スクリーンショットの位置指定データ
═══

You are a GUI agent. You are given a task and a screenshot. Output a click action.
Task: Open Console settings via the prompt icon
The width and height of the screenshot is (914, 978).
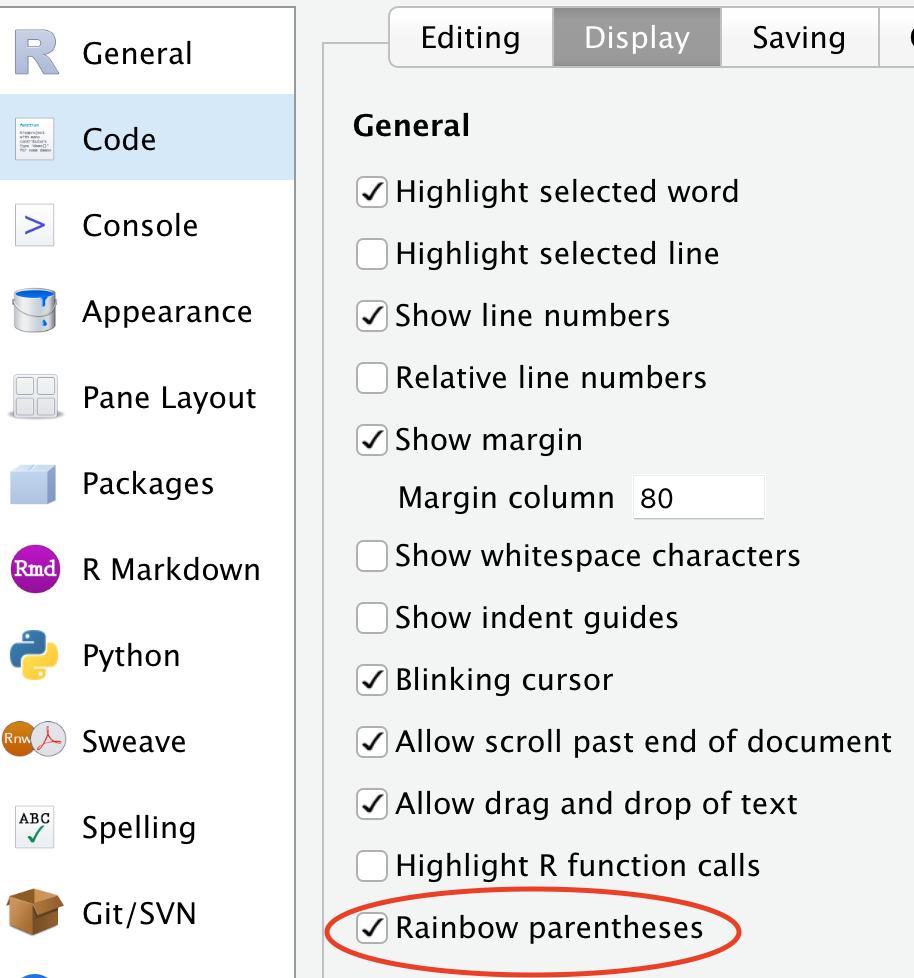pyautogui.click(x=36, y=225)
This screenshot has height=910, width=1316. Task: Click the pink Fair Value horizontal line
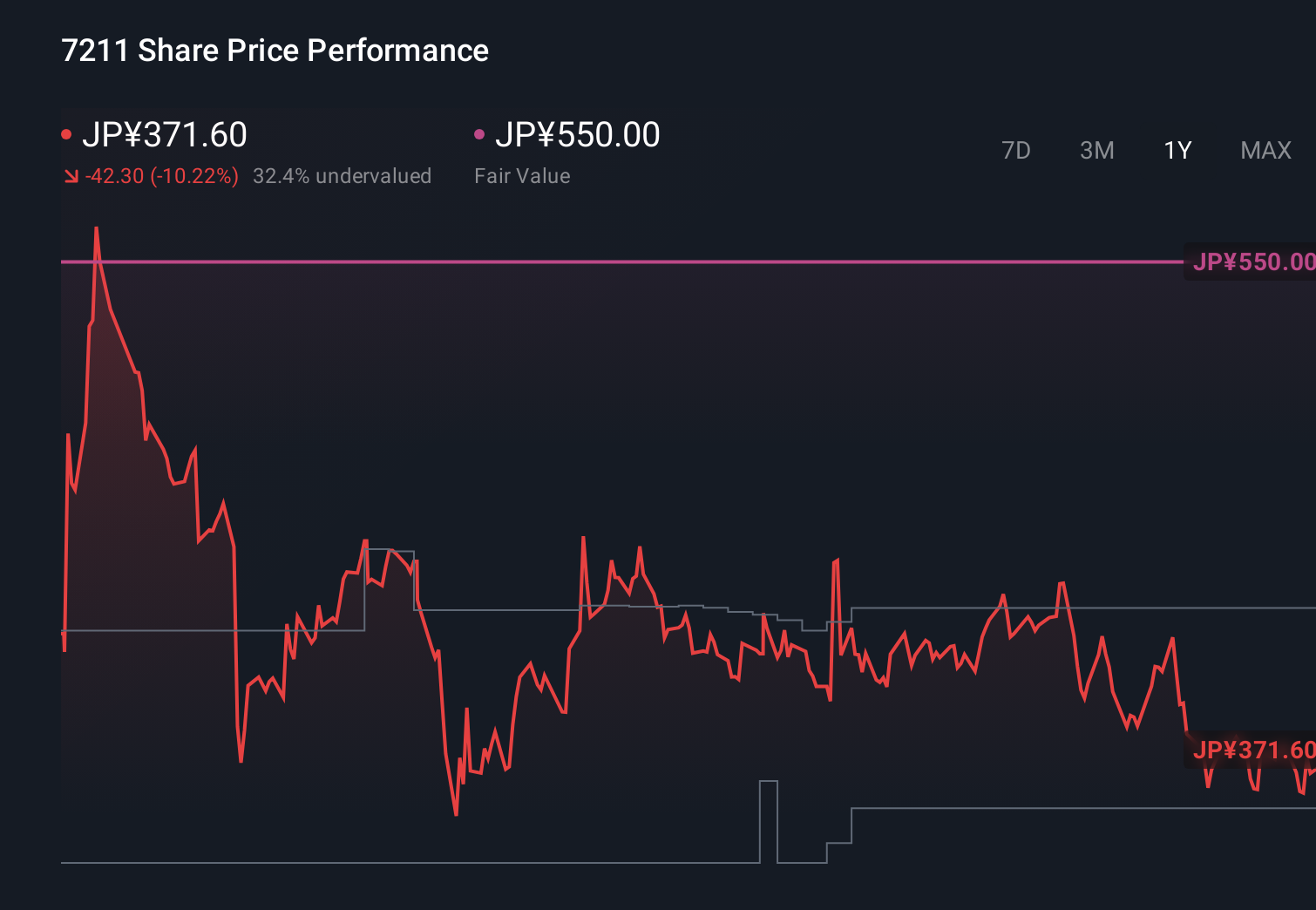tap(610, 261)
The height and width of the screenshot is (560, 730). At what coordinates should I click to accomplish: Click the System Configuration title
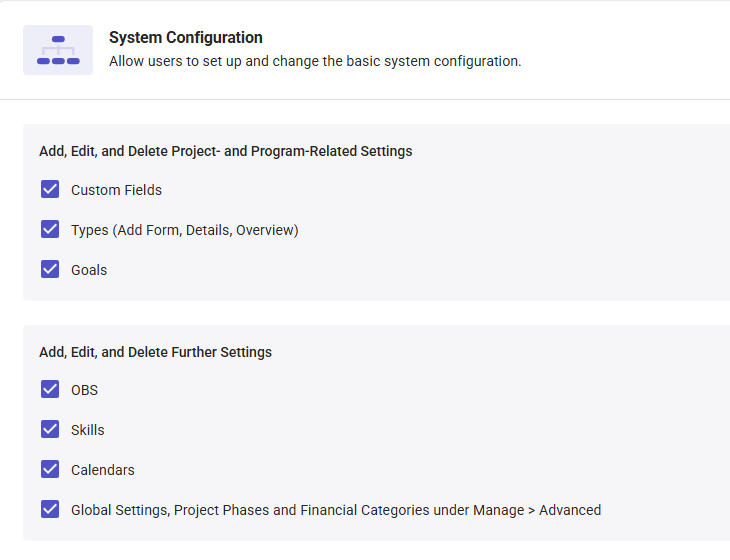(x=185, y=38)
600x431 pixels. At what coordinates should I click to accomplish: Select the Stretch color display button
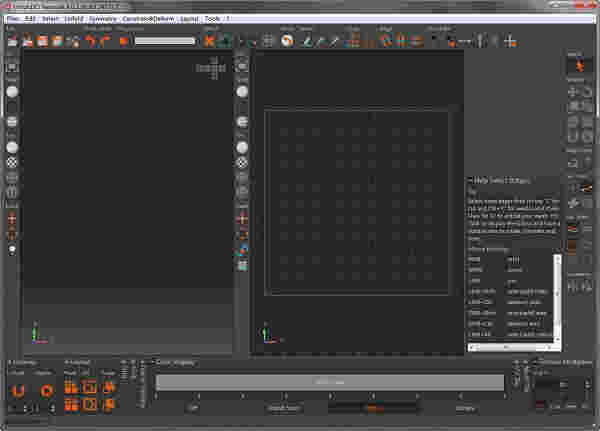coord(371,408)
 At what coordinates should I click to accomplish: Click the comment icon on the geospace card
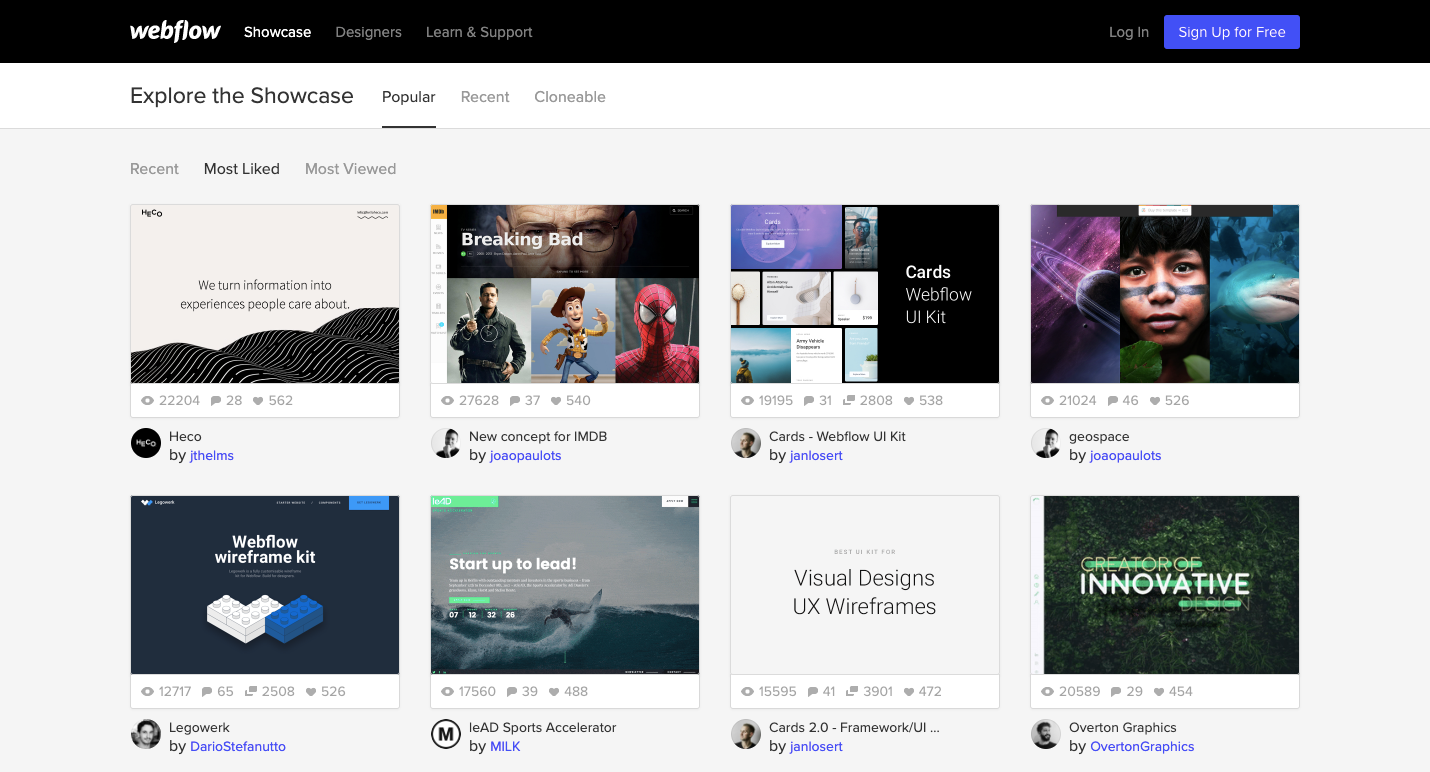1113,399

═══

| 指示 |
上のスクリーンショットの位置指定データの行を、すべて一字一句変えずに書き写すこと。画像は入れない。

| 解答 |
You are a GUI agent. You are given a task and a screenshot. Output a click action.
Task: Open Console settings via the prompt icon
The width and height of the screenshot is (914, 978).
pyautogui.click(x=36, y=225)
This screenshot has height=910, width=1316. Task: Click the pink Fair Value horizontal line
tap(610, 261)
The height and width of the screenshot is (560, 730). At what coordinates should I click to accomplish: Click the System Configuration title
(x=185, y=38)
600x431 pixels. At what coordinates should I click to accomplish: Select the Stretch color display button
coord(371,408)
 At what coordinates should I click to accomplish: Click the comment icon on the geospace card
1113,399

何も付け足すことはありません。